Then, when you are thirteen, you decide to go out with Barry Bloss instead of Scott Taylor, because you like Barry’s hair better, and he’s got a cool bike. Scott, it turns out, was a sex hound who wanted it long before Barry did: inadvertently you sidestepped the option where you were knocked up at fifteen, Mrs Taylor by seventeen, divorced with two kids by twenty-five. Then, at eighteen, Brighton and Cardiff Universities both accept you to read Business Studies BSc Hons, but you choose Brighton because it’s closer to home and your dad doesn’t like driving much so you’ve got more chance of lifts back and forth at Christmas. So you don’t meet Mark, the man you would, maybe should, have married at twenty-seven, who lived in the room below the one you would have been assigned. You would have bumped into him on the stairs every day for the first two months, gate-crashed his Halloween party, and become friends. He would have kissed you in the summer rain outside the Student Union on the last night of your fresher year, but you chose Brighton instead, and although you had fun with lots of boys, none of them ever promised your idea of a life-changing love. So you leave Brighton single. Mark was one of your soul mates: but how were you to know?

Then, aged twenty-five, you drop your keys outside your front door while double-locking it one Tuesday morning because the house next door got burgled last weekend, and it takes a couple of seconds to bend down to pick the keys up and toss them carelessly into your bag. So you’re half-walking, half-running to Ealing Broadway station in the way
that you always do, and when you get to the main road you consider running out in front of an oncoming bus, but at the very last second you decide not to because you aren’t sure how fast you can go in your new heels, which are half an inch higher than your normal stilettos. Two seconds earlier and you would have chosen to run. If you had, that bus would have hit you when your heel got caught in the manhole in the middle of the road, and you tripped and fell to your knees. The bus was moving at twenty-eight miles an hour and couldn’t stop in time. So your neck doesn’t break, and blood doesn’t flood your mouth and your lungs as you kneel in the road in new heels, and you live, and don’t die. Option four.
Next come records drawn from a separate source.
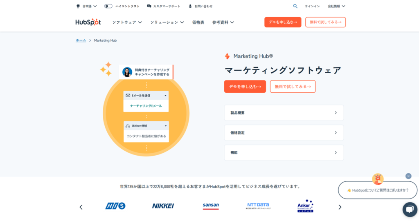Expand the 価格設定 section
Viewport: 419px width, 221px height.
point(284,133)
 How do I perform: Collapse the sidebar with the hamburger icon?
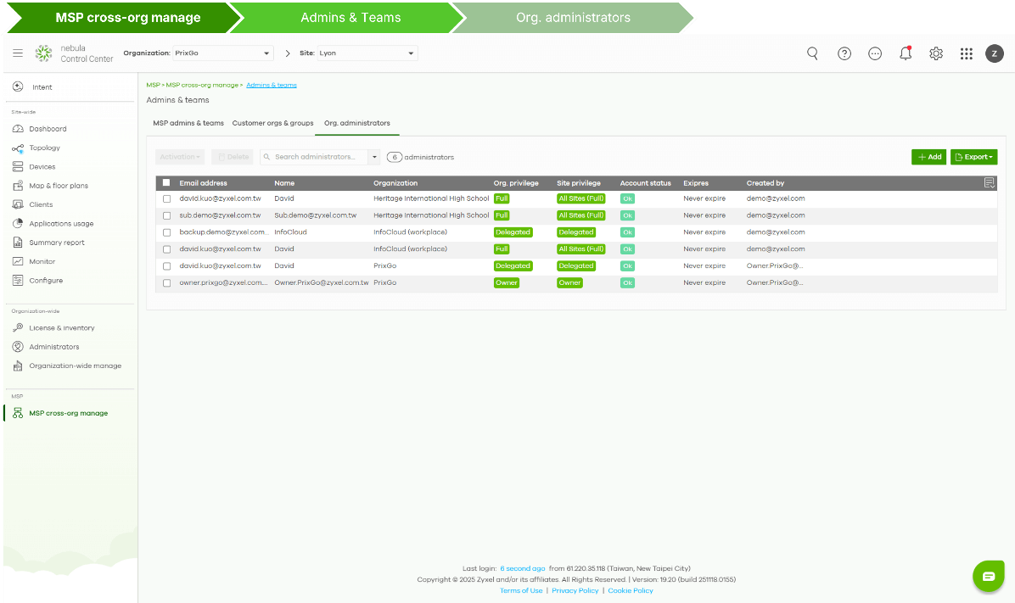tap(17, 53)
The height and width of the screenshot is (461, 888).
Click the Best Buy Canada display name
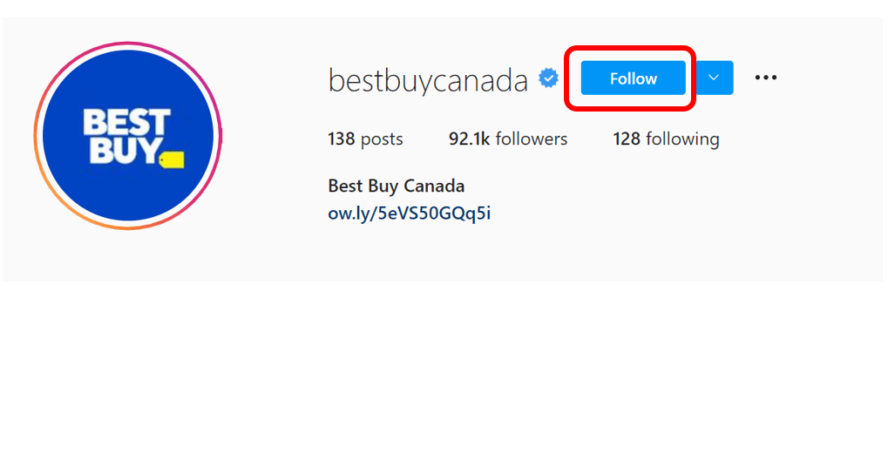(x=397, y=186)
Option five. You’re thirty-one. You live in a flat in Ealing with your boyfriend who has never told you that he loves you. After three years together, you realise you teeter precariously every day on the verge of tears, and decide to spend a day with him at the zoo. You determine that by the end of that day you will know what to do. You will either tell him that you’re leaving, or remember why you love him enough to stay for as long as it takes.

I reach for my phone.

‘Hey, it’s me,’ I say.

‘Hey,’ he says, waiting for me to apologise for before, because I always do.

‘When is your day off this week?’

‘Sunday.’

‘Good, that’s mine too. Will you come on a day out with me?’

‘Where do you want to go?’ he asks, suspicious, surprised.

‘Let’s go to the zoo,’ I say, and hang up the phone.

I spot the
Evening Standard
seller on Long Acre and get my forty pence out of my purse as I weave my way towards him, avoiding tourists and cracked paving stones.

‘Hi,’ I say.

‘Afternoon, dear,’ he replies, folding a paper in half.

‘How are you?’ I ask, smiling.

‘I’m well, dear,’ he passes me my paper. ‘You chose option five.’

He smiles. I stare.

‘Was that the right one?’ I ask, accepting one end of the paper, while he still holds on to the other.

‘Who am I to say? I don’t know anything about anything. If you forced me, well, and I had to bet, I would say I would have gone for option six myself. But what do I know?’ he shrugs.

‘But is that better? Can I still change it?’ I ask, panic filling me like a bad transfusion.

‘Of course you can, dear, you can do anything.’

He begins sorting his money into change piles: short pillars of silver, sixty pence, ready change, for the people that give him pound coins.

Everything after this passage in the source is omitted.